RECORDS FOR THE TASK:
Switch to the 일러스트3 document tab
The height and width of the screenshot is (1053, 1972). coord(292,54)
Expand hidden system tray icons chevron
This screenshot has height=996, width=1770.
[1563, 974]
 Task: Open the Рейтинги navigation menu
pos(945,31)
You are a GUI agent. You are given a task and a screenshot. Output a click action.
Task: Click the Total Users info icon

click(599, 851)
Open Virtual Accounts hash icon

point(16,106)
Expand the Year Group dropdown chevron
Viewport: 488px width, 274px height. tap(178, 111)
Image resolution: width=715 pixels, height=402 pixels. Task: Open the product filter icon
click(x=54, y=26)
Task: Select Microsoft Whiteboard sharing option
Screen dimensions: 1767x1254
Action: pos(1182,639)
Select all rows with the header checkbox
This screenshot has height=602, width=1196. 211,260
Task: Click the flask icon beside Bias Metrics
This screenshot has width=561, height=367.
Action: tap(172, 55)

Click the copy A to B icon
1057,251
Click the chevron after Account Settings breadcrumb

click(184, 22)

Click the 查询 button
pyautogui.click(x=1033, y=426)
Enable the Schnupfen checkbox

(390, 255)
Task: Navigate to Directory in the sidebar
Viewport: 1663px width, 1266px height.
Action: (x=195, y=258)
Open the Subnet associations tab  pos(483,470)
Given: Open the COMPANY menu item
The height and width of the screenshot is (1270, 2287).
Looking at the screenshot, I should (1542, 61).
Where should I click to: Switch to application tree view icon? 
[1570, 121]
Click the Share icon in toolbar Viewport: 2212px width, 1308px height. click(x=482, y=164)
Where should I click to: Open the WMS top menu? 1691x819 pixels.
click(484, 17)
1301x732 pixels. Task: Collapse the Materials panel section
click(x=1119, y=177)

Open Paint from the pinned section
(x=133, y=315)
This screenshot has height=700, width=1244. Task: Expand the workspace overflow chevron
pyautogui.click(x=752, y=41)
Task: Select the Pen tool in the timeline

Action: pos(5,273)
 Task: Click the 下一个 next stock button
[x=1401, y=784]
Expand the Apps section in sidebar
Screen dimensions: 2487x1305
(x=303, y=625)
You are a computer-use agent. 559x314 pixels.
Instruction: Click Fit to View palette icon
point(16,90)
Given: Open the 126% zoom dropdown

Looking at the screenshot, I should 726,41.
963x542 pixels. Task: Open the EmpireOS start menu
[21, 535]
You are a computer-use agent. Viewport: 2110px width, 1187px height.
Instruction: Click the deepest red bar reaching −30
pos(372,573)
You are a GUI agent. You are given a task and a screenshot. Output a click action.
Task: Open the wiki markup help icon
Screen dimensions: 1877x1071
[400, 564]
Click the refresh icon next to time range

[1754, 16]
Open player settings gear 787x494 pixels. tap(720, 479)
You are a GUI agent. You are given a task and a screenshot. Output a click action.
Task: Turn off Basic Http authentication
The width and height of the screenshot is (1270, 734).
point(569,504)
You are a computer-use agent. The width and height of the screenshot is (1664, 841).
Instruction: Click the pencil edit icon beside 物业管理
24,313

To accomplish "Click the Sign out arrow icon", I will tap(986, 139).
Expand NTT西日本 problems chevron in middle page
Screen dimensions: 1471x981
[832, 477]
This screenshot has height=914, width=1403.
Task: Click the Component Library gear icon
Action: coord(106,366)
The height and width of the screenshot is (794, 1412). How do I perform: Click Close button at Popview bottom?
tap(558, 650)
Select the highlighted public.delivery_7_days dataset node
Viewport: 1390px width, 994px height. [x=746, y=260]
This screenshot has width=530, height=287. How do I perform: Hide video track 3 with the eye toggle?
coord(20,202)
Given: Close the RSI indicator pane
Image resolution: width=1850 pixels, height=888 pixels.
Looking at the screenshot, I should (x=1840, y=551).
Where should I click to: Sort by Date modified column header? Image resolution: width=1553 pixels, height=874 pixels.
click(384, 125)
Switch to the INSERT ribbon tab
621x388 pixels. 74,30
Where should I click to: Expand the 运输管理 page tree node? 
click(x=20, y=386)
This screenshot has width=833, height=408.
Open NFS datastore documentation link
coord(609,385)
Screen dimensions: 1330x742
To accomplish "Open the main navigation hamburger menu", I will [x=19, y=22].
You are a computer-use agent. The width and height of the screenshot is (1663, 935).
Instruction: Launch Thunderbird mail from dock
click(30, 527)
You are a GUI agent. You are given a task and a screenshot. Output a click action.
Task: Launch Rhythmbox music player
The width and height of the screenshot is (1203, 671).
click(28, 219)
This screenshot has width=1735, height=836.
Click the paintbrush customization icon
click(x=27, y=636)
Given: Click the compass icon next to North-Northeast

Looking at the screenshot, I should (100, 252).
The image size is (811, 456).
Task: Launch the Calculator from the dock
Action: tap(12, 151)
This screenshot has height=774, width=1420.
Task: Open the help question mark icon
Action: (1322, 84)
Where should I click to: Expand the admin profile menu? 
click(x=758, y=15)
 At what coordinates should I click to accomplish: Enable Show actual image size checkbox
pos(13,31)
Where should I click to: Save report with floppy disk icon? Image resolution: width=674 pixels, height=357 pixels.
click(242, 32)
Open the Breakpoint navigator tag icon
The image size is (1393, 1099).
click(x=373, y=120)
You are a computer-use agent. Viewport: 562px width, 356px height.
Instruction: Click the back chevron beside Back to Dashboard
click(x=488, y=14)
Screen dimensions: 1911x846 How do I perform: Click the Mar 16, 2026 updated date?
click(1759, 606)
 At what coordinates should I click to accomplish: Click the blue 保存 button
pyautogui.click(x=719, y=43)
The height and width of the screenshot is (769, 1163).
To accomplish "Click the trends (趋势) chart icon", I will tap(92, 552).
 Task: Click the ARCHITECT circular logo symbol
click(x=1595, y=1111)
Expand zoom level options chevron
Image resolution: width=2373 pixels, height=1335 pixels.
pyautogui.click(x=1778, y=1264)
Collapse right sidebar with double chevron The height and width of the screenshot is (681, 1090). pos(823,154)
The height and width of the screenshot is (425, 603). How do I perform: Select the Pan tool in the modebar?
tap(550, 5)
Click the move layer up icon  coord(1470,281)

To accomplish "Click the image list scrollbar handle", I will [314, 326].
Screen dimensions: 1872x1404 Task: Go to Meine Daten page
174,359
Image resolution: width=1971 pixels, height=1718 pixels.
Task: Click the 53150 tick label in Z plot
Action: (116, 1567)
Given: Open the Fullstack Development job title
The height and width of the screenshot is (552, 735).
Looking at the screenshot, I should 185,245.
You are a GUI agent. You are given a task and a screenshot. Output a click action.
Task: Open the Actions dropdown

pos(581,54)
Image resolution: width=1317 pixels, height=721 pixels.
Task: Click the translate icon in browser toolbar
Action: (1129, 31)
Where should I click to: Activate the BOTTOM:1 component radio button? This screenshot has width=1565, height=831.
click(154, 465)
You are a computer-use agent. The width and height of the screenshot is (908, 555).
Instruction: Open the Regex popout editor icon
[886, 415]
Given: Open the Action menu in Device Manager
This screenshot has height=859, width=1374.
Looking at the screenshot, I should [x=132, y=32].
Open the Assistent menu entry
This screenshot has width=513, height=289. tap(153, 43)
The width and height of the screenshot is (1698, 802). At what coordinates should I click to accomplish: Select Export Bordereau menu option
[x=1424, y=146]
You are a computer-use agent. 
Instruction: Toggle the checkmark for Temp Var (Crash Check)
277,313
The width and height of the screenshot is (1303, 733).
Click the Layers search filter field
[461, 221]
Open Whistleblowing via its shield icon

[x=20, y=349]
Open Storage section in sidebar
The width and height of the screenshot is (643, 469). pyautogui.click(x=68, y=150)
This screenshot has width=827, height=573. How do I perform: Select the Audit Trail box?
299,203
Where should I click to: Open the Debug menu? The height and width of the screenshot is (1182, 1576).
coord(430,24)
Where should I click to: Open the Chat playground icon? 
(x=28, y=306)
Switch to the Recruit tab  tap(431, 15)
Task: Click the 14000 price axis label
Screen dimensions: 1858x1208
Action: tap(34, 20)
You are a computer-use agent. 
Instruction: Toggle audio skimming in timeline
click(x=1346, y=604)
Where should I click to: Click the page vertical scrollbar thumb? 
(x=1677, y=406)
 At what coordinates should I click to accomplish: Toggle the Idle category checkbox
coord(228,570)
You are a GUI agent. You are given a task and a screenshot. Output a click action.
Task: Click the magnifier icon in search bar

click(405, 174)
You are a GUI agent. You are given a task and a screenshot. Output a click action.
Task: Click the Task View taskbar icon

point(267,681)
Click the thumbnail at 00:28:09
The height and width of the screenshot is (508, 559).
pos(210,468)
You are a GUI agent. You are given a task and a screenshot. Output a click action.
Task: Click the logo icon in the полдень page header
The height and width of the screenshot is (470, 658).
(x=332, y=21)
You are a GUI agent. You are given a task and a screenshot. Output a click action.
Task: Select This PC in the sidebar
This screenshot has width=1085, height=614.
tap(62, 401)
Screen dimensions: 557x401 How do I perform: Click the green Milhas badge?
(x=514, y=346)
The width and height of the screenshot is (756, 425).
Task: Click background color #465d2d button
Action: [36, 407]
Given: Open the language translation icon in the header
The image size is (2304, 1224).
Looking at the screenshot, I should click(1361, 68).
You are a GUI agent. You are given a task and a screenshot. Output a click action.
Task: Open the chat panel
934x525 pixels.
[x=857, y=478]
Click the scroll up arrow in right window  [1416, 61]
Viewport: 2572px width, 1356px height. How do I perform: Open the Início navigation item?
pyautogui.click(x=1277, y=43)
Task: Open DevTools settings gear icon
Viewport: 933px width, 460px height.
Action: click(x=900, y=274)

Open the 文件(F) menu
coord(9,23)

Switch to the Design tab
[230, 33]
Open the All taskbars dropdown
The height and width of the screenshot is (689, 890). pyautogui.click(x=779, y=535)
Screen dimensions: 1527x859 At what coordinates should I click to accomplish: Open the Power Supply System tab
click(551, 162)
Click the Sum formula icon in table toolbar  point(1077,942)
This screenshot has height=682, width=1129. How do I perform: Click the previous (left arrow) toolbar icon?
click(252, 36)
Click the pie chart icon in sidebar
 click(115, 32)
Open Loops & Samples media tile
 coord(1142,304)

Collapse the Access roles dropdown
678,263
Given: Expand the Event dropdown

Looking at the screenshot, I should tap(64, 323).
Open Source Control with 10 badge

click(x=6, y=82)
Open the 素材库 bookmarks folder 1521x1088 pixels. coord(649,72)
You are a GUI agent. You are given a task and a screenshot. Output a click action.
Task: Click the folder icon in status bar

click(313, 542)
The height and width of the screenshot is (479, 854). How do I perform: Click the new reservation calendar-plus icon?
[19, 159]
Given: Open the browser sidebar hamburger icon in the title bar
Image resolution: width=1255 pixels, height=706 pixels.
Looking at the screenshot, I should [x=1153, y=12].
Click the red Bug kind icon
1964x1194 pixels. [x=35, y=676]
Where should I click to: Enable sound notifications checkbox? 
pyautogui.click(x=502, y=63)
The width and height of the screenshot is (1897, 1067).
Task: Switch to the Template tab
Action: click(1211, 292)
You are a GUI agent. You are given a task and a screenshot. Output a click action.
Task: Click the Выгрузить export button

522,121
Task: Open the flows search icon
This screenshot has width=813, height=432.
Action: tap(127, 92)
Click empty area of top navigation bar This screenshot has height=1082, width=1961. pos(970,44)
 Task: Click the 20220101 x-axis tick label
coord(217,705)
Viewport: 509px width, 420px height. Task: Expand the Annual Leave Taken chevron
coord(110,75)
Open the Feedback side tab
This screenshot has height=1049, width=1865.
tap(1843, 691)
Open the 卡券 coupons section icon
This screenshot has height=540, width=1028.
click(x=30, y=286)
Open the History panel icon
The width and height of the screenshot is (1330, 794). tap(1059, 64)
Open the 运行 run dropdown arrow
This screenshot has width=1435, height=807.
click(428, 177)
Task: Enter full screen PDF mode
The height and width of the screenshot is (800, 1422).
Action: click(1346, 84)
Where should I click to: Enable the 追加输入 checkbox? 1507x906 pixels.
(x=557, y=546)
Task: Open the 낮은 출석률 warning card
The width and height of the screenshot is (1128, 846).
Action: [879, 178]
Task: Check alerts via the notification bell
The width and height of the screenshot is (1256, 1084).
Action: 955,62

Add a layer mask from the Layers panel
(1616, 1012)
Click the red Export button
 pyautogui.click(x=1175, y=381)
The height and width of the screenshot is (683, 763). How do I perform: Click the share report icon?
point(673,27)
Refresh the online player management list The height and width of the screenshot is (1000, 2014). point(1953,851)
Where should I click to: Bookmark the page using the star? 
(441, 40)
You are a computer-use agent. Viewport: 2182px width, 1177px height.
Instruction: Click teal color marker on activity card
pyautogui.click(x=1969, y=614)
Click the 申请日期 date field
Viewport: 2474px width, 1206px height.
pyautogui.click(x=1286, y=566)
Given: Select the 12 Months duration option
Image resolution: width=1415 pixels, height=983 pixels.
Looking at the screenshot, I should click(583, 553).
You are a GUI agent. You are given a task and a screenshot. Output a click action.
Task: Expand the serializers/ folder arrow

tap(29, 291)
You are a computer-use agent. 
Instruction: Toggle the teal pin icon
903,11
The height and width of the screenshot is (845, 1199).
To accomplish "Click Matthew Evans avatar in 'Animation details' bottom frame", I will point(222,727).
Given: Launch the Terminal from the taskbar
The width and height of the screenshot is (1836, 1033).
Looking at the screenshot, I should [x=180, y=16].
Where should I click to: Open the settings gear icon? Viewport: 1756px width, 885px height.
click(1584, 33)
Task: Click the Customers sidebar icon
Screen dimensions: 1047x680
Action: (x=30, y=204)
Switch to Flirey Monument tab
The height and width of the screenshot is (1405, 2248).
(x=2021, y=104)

EXERCISE INSTRUCTIONS:
Proceeding from the line containing "This screenshot has height=1049, width=1865." through the line containing "Task: Enter full screen PDF mode", transcribe the lines above exactly, both end lines included.

EXERCISE SOLUTION:
This screenshot has height=1049, width=1865.
tap(1843, 691)
Open the 卡券 coupons section icon
This screenshot has height=540, width=1028.
click(x=30, y=286)
Open the History panel icon
The width and height of the screenshot is (1330, 794). tap(1059, 64)
Open the 运行 run dropdown arrow
This screenshot has width=1435, height=807.
click(428, 177)
Task: Enter full screen PDF mode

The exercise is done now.